For tax professionals, the IRS Appeals Office’s Alternative Dispute Resolution (ADR) programs represent a critical pathway to resolving disputes more efficiently than through traditional, protracted litigation. A recent blog post by the National Taxpayer Advocate (NTA) in May 2025 highlights a mix of significant progress and persistent challenges within these programs.

The NTA notes that the IRS and Appeals have made a concerted effort to improve and expand ADR options, and these efforts are yielding positive results.
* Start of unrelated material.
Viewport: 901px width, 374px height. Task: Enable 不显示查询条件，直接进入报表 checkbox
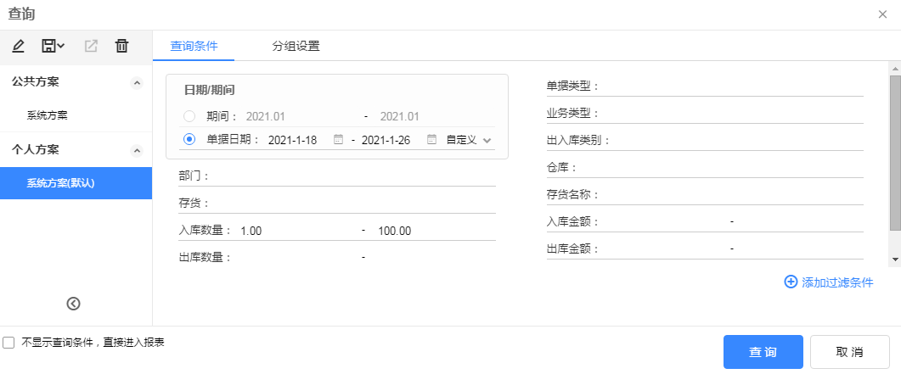click(8, 343)
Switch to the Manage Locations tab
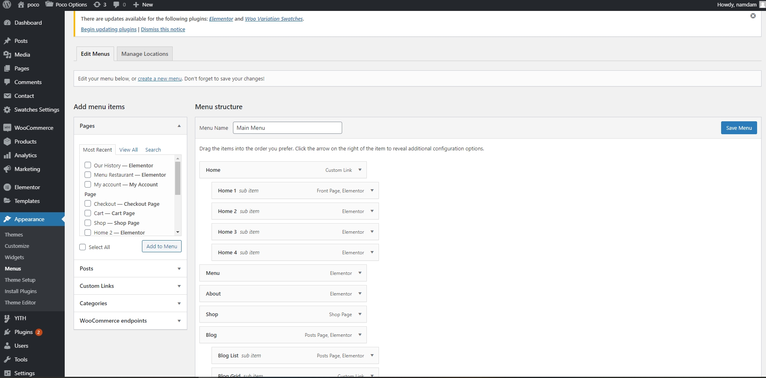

In 2024, overall ADR case receipts increased by 25%. Specific programs showed even more dramatic growth, with Fast Track Settlement (FTS) cases in the Large Business & International (LB&I) Division rising by 56% and Post-Appeals Mediation (PAM) cases increasing by 110%. The effectiveness of FTS is particularly noteworthy, saving taxpayers an average of 450 days per case compared to traditional appeals and achieving a high resolution rate.

A Closer Look at ADR Options

The IRS currently offers several ADR programs that practitioners can leverage:

  • Fast Track Settlement (FTS): This is a mediation-like process that allows taxpayers to resolve factual and legal issues while their case is still under the jurisdiction of the Examination function. A trained Appeals officer acts as a mediator to help the taxpayer and the IRS examiner reach a settlement within a short timeframe, typically 60 to 120 days.
  • Fast Track Mediation – Collection (FTM): Similar to FTS, this program is designed to help taxpayers resolve disputes related to collection issues, such as Offers in Compromise or Trust Fund Recovery Penalties. A mediator helps the taxpayer and the IRS Collection representative find a mutually agreeable solution.
  • Post-Appeals Mediation (PAM): This non-binding program is available when a case has reached an impasse after settlement discussions in Appeals. A neutral mediator, who is also an Appeals officer, helps facilitate communication to find a resolution without having to go to litigation. A key benefit is that taxpayers can also choose to use a non-IRS co-mediator at their own expense.
  • Early Referral (ER): This process allows the taxpayer and Examination to refer one or more developed, unagreed issues to Appeals for resolution while the rest of the case remains in Examination’s jurisdiction. This can help to resolve complex issues early on in the process.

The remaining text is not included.